Aim of the task: Only the tail of the listing is wanted: the line containing "Task: Expand the Invoke dbt build step" and all after it, repeated exactly, pictures omitted.

** Records for processing follows **

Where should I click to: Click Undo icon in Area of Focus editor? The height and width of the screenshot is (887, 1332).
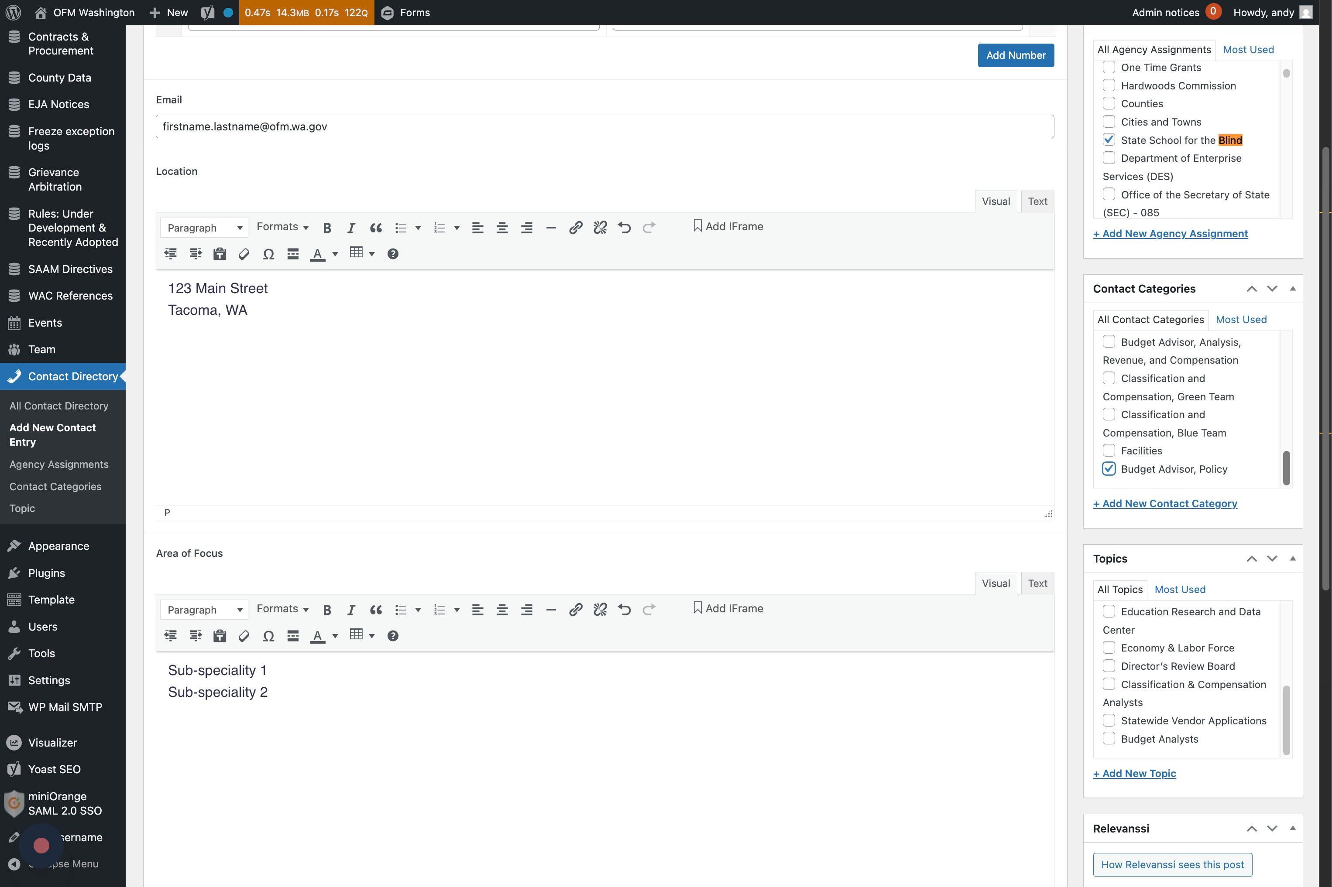[x=624, y=610]

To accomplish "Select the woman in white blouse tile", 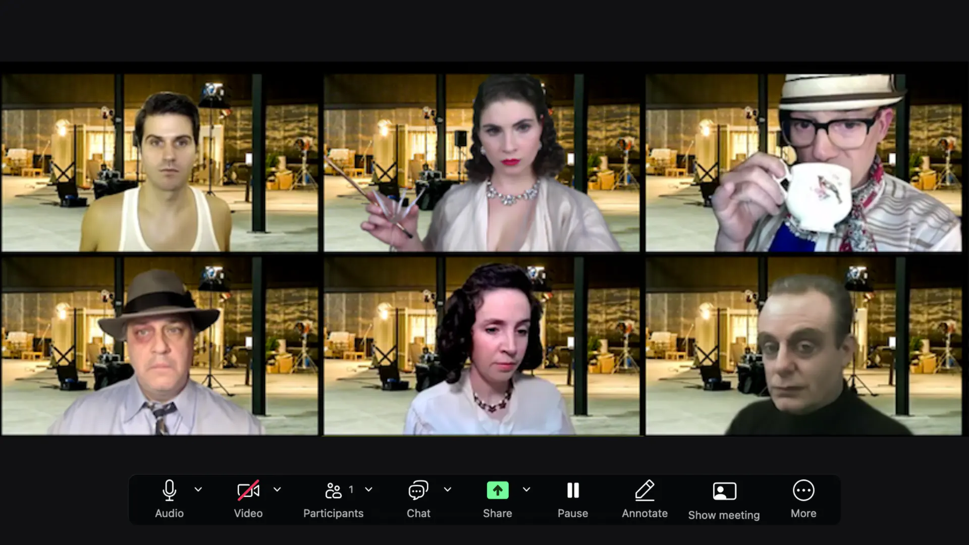I will (x=481, y=346).
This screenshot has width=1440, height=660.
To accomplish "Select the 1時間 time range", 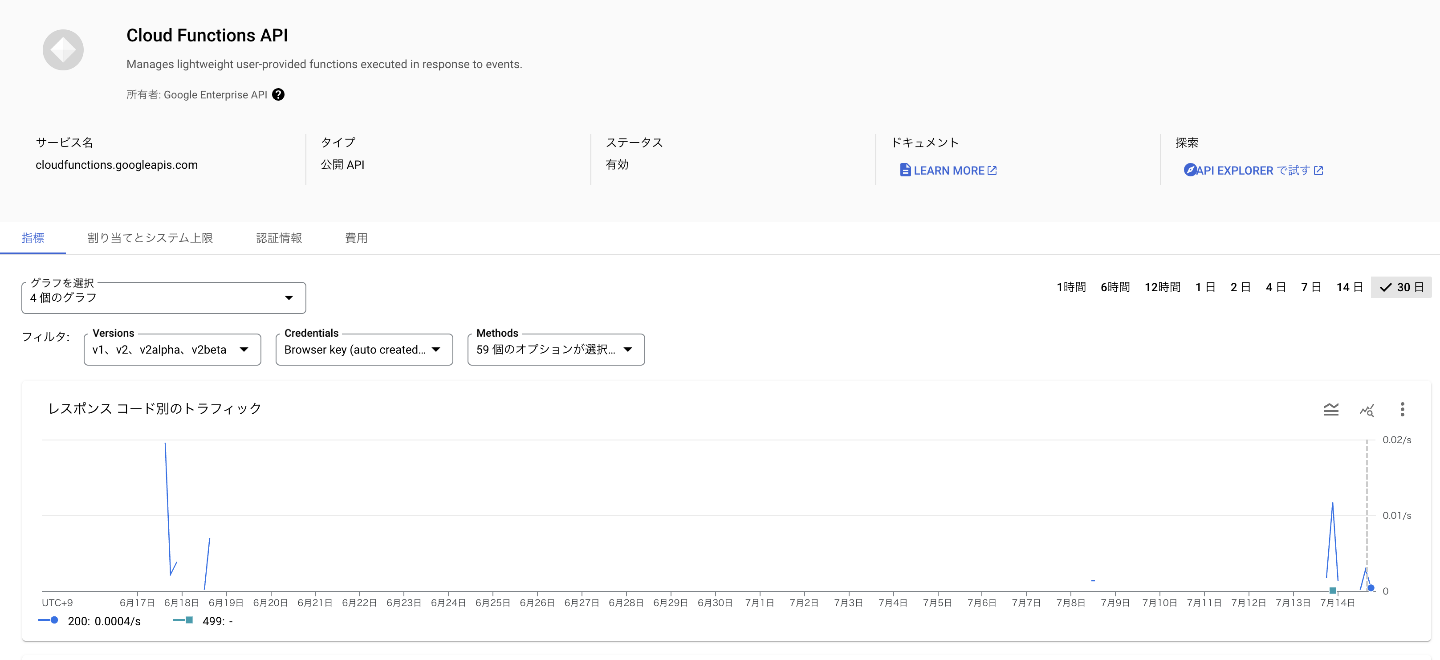I will tap(1070, 287).
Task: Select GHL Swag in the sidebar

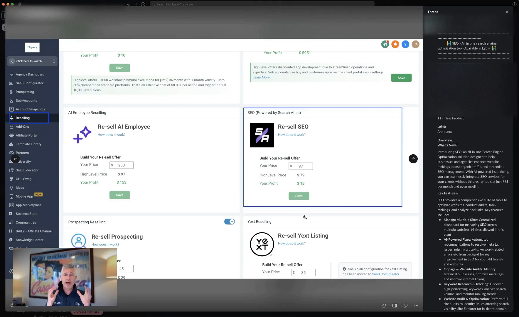Action: (x=23, y=179)
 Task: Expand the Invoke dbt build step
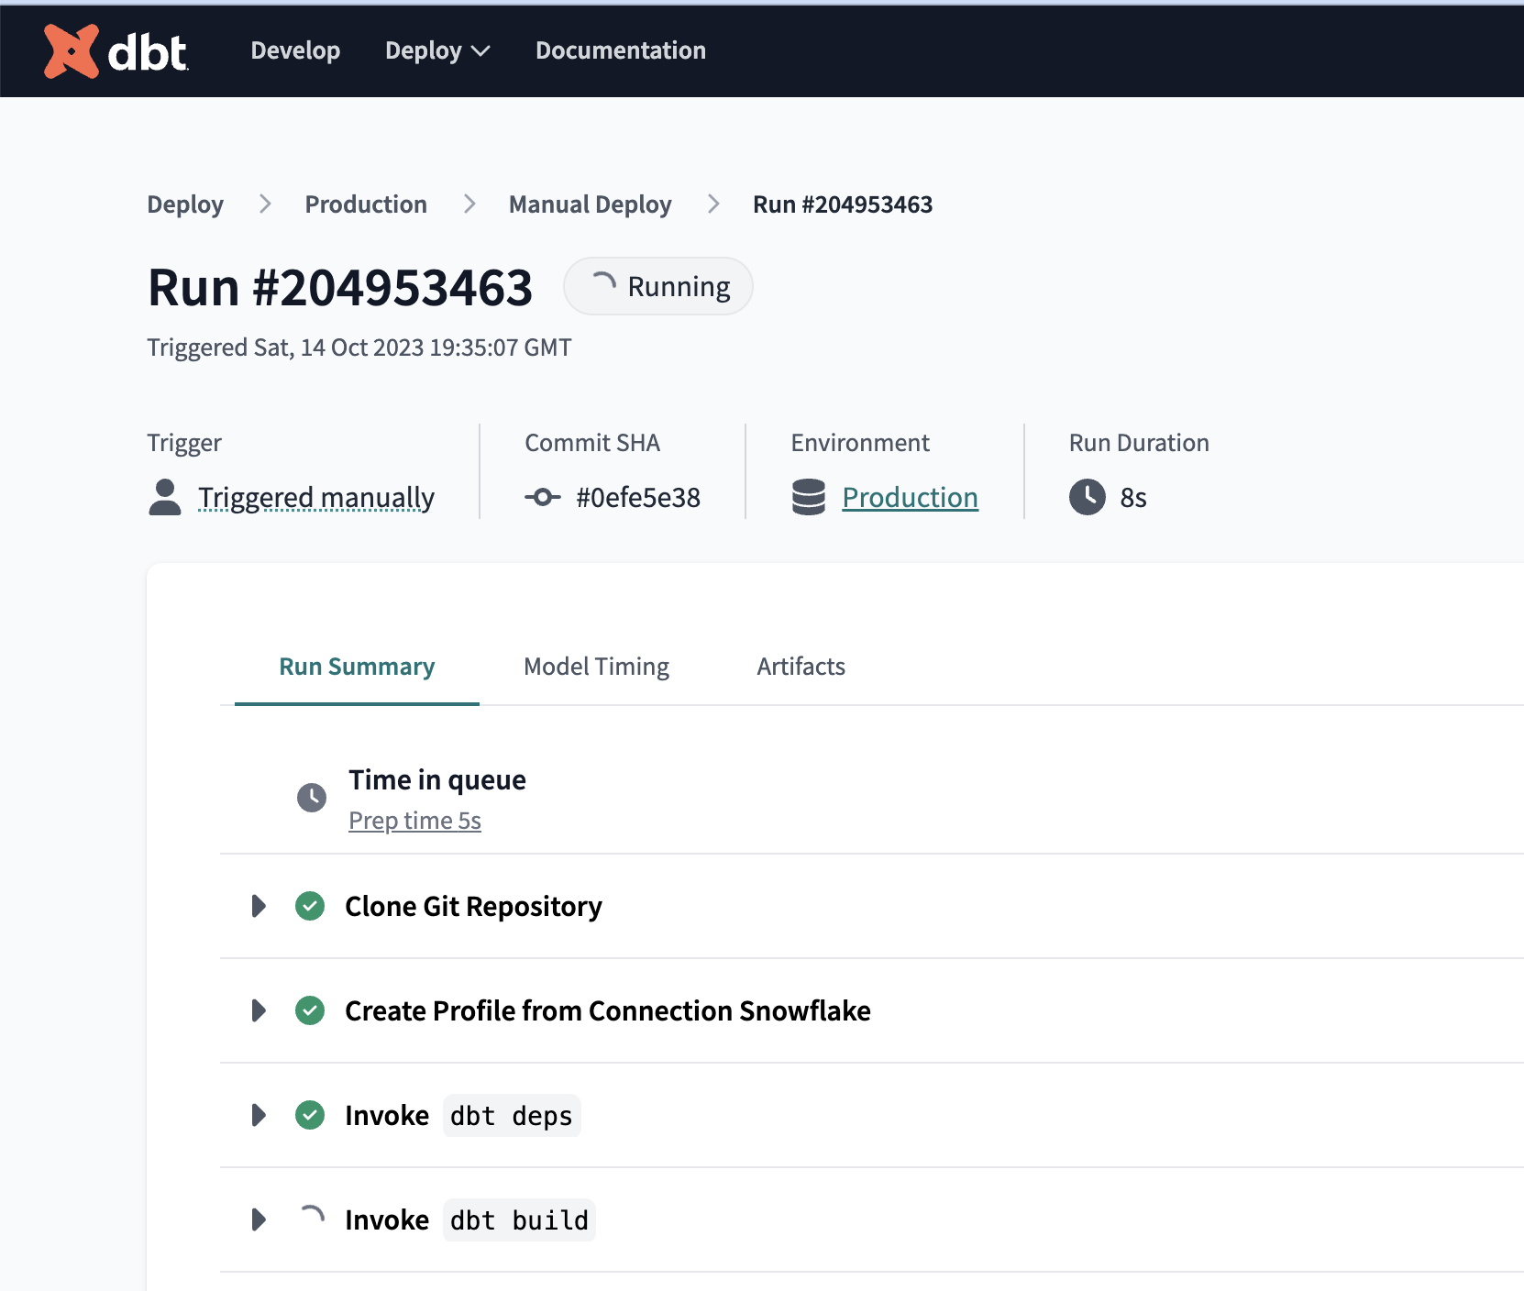[x=258, y=1219]
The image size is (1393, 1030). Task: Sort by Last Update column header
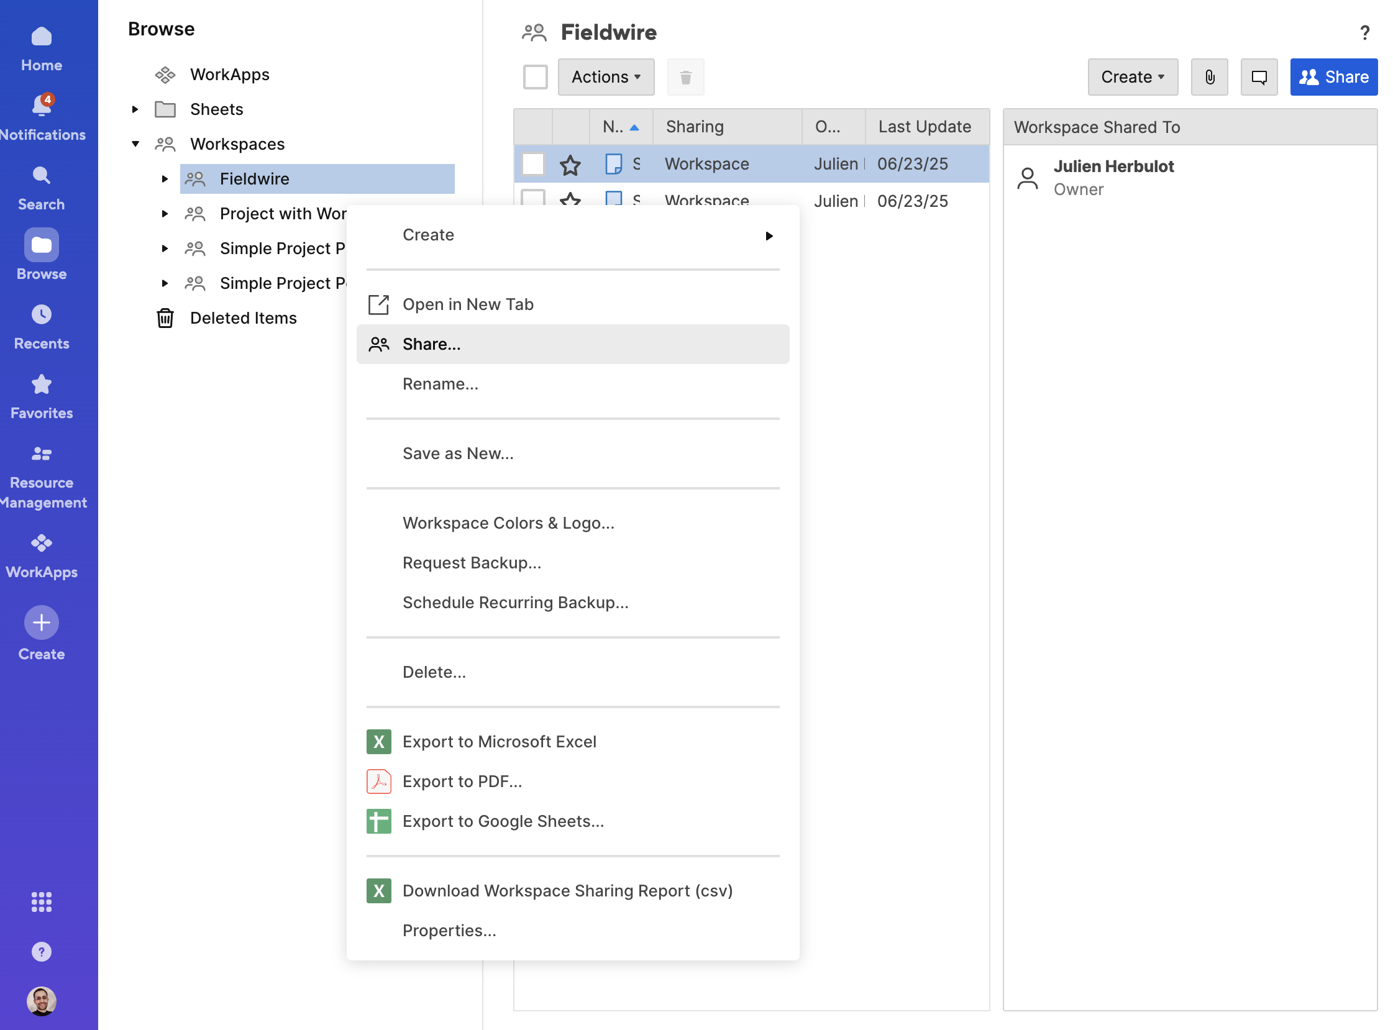[924, 127]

** End of Records for processing **

Task output:
 Task: Expand the Invoke dbt build step
[x=258, y=1219]
The image size is (1393, 1030). Task: Sort by Last Update column header
[924, 127]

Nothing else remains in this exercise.